夜になると音がする。
ある日の夜10時ごろのことだ。
リビングにいる時に、ガサゴソ外で音がしているような気がした。
明らかに風の音ではなさそうだ。
リビングには大きな掃き出し窓があり、その先には庭が続いている。
誰かが庭を歩いているのだろうか。
人間だったら恐怖である。
空き巣にしてはリビングに電気が付いているのは外から確実に分かると思うので、それの可能性は低いかと思った。
空き巣でなければ強盗だ。
家の中に人が居ようが居まいがお構いなしの人種である。
強盗であれば交渉の余地はなく、ファーストコンタクトで撃退しなければ負けは確定だ。
しかし何も武器になるものが家にない。
由々しい状況だ。
といってもまだ強盗だと決まったわけではない。
なんなら人間かも分からない。
幽霊的なスピリチュアルの類のものであれば、その対象によって対処の仕方も違うかもしれない。
それこそどんな対策を講じても、こちらの常識が通じない以上考えるだけ無駄かもしれない。天災に近い存在だ。

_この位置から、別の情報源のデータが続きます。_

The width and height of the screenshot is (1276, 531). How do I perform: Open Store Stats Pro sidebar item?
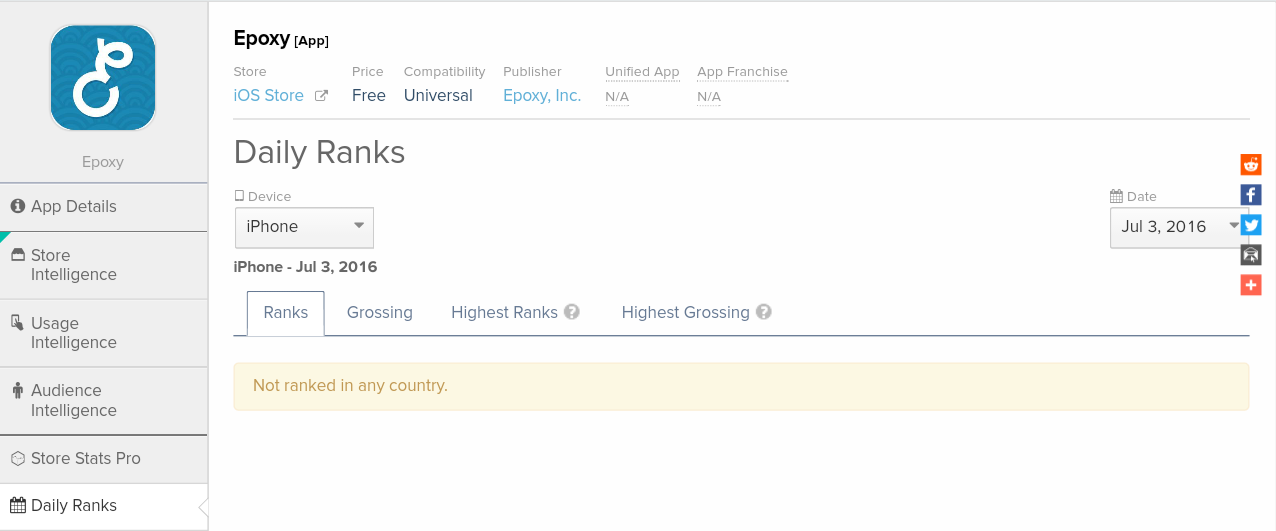tap(86, 459)
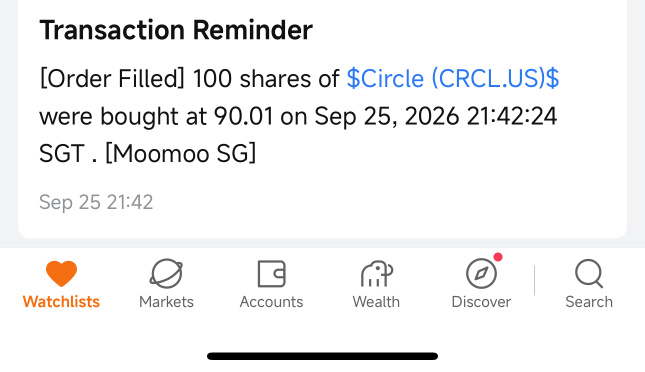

どちらにしても外でガサゴソと音がしているのが不快であった。
大きな恐怖心はなかったので、窓の内側にある障子をガラッととても勢いよく開けてみた。
すると音はピタッと止んで、聞こえなくなる。
外は真っ暗で、スマホの光で見てみるが見える範囲はたかが知れていた。
ゆっくりと障子を閉じて様子見してみる。
その後音は聞こえなくなり、その日の攻防は決した。
次の日、また同じくらいの時間になるとガサゴソと同じように音がしている。
また来たのか。一体なんなんだ。
動物だろうか。
ノラネコや狸など田舎にはいろんな動物がその辺りをウロウロしているものだ。
そういえばこの家にはクモがたくさんいたな。
中にはデカいやつも。
このガソゴソという音、もしかしてクモではなかろうか。
外からしていると思っていたものはもしかしたら窓と障子の間を移動している音なのではと思い始めた。
今日はたまに羽音も聞こえる。
これは確実に外からで、おそらくカナブンくらいの大きさの虫が光によって来て、窓に当たっている音だと思われた。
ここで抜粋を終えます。